Successivamente alla promulgazione della legge, malgrado il progressivo alleggerimento, a oggi il gruppo è sempre saldo al primo posto con una partecipazione del 30,5%.

Quando mancano ormai cinque mesi dalla fine del periodo transitorio che sterilizzerà i diritti economici sulle quote eccedenti il 3%, ci sono ancora quattro partecipanti al capitale di Bankitalia.

Partecipanti con quote superiori alla soglia definita dagli organi legislativi. Il limite massimo del 3% alla quota detenibile da ciascun azionista, a livello individuale e consolidato, è stata fissata dalla legge numero 5 del 2014 avente come fine la riforma del capitale dell’Istituto centrale italiano con l’obiettivo, tra gli altri, di ampliare la platea dei partecipanti.
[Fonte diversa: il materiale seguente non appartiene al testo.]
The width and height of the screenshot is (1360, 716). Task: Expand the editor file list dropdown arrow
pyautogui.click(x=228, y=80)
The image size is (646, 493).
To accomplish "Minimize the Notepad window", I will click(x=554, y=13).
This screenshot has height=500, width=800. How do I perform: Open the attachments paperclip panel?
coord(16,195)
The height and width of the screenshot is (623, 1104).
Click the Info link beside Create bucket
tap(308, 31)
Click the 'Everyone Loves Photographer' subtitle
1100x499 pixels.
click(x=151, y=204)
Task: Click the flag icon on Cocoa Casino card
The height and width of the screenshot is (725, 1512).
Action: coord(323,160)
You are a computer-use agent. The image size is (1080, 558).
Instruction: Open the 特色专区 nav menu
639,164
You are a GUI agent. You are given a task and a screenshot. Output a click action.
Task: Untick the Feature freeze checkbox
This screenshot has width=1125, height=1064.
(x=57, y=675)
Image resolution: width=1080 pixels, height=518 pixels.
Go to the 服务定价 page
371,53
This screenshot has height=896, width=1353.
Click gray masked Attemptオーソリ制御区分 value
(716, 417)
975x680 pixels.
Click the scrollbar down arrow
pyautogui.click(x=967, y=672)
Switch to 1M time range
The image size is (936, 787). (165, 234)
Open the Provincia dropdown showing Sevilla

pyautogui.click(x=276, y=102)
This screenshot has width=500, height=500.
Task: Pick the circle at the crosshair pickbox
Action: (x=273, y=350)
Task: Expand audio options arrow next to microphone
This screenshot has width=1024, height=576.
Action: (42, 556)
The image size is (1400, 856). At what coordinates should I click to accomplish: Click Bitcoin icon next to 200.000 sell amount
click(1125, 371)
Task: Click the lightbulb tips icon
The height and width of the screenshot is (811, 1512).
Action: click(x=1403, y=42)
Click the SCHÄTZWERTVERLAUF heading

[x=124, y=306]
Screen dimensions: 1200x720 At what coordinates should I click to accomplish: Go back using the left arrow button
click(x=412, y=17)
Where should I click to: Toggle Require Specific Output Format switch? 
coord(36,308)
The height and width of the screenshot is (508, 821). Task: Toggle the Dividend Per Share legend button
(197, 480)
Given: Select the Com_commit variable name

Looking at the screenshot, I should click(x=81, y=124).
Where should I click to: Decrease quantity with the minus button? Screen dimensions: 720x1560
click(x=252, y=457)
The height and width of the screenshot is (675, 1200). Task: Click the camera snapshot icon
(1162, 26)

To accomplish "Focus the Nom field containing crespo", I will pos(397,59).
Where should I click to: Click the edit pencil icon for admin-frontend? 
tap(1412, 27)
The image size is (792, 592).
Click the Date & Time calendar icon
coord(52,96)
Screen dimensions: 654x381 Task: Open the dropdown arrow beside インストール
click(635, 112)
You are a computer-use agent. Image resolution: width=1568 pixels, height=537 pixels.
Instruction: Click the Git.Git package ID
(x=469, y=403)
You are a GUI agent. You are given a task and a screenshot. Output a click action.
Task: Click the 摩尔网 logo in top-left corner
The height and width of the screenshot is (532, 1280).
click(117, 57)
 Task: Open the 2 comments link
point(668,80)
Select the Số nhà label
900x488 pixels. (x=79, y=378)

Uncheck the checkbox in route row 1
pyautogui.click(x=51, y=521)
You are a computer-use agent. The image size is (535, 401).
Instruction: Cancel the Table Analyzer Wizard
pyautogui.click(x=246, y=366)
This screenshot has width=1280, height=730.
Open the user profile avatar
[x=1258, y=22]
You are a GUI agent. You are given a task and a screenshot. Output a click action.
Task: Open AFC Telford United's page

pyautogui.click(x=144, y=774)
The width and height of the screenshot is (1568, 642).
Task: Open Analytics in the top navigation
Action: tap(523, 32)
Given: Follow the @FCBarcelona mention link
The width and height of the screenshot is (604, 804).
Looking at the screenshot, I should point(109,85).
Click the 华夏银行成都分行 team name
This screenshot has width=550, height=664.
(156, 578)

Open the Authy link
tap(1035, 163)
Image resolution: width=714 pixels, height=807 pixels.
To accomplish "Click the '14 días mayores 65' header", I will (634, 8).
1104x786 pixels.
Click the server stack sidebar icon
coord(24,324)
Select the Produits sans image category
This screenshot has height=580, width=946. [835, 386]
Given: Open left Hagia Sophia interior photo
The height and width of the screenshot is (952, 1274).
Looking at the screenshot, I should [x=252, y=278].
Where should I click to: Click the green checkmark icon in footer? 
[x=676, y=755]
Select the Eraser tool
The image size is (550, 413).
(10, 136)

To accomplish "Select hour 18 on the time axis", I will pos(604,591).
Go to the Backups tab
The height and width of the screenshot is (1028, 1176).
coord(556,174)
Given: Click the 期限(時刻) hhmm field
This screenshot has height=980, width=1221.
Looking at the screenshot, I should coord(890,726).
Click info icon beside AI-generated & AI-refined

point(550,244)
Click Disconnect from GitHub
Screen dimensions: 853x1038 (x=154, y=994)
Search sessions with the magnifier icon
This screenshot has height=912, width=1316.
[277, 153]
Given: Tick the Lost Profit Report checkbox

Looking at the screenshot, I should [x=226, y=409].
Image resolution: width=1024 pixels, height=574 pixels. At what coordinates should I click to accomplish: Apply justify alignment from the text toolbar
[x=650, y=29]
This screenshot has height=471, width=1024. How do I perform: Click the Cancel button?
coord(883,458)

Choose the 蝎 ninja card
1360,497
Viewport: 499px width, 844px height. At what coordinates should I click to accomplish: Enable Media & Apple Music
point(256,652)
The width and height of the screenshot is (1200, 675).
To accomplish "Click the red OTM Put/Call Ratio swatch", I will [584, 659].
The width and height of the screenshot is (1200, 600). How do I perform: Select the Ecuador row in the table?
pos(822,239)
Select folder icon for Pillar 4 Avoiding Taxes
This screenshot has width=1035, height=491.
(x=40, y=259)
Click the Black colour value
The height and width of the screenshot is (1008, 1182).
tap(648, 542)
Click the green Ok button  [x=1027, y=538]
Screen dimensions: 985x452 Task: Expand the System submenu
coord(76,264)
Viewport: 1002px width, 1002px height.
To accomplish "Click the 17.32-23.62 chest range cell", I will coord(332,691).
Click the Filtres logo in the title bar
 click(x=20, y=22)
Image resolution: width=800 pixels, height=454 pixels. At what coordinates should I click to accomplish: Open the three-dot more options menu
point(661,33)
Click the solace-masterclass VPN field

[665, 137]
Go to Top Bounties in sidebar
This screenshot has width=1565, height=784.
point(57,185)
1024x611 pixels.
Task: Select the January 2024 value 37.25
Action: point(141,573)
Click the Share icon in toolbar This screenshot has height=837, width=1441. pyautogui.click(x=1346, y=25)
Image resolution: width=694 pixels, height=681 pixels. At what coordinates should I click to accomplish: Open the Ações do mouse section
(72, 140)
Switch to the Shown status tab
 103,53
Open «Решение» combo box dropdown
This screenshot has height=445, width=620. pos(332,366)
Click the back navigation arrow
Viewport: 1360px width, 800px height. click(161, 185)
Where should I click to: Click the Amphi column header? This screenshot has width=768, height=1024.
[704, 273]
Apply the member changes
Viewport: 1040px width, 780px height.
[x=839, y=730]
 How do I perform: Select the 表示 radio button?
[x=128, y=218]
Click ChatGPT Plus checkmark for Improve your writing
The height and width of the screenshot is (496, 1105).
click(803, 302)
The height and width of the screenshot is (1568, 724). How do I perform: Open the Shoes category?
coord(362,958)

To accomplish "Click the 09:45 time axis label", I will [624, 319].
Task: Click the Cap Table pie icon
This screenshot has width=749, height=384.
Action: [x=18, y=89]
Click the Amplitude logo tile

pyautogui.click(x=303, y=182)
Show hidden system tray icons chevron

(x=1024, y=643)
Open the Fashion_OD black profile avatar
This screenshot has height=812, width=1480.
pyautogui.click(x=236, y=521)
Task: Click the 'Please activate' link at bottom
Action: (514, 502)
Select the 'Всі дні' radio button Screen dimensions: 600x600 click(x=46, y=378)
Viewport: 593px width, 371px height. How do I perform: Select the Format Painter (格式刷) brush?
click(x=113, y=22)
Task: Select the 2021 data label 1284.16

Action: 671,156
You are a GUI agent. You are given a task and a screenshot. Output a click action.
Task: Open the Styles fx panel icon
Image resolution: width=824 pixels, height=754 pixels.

A partire dal termine del periodo transitorio, che scadrà alle fine di quest’anno, per le quote possedute in eccesso non spetterà il diritto di voto e i relativi dividendi saranno imputati alle riserve statutarie della Banca.

Successivamente alla promulgazione della legge, malgrado il progressivo alleggerimento, a oggi il gruppo Intesa Sanpaolo è sempre saldo al primo posto con una partecipazione del 30,5%, incluso il 6,2% della Cassa di risparmio in Bologna, che si confronta col 36,5% del luglio 2013 e col 35,24% dello scorso aprile. Inoltre, dagli aggiornamenti pubblicati oggi da Via Nazionale emerge che, al 31 luglio, Unicredit si confermava al secondo posto col 17,88% (22,1% tre anni fa, 17,95% ad aprile). Stabili, invece, rispetto ad aprile, Generali Italia al 5,2% e Banca Carige al 4,03%. Solo la Cassa di Risparmio di Asti risulta ora largamente sotto la soglia, all’1,03% dal 3,03% di aprile.

La pattuglia dei primi azionisti è seguita da tre Casse di previdenza (Forense, Inarcassa, Enpam) che si sono posizionate sulla soglia del 3% ciascuna, essendo entrate lo scorso anno in compagnia di altri enti e fondazioni, e anche piccole banche, che hanno rilevato posizioni di minore entità. Complessivamente nel 2015 e nel primo quadrimestre di quest’anno le cessioni hanno interessato 47.066 quote pari al 15,7% del capitale: il 13,7% è stato acquisito da 50 nuovi soci, con l’albo che oggi conta 99 partecipanti ed è chiuso, come nel 2013 dalla Banca del Monte di Lucca, che detiene 2 quote.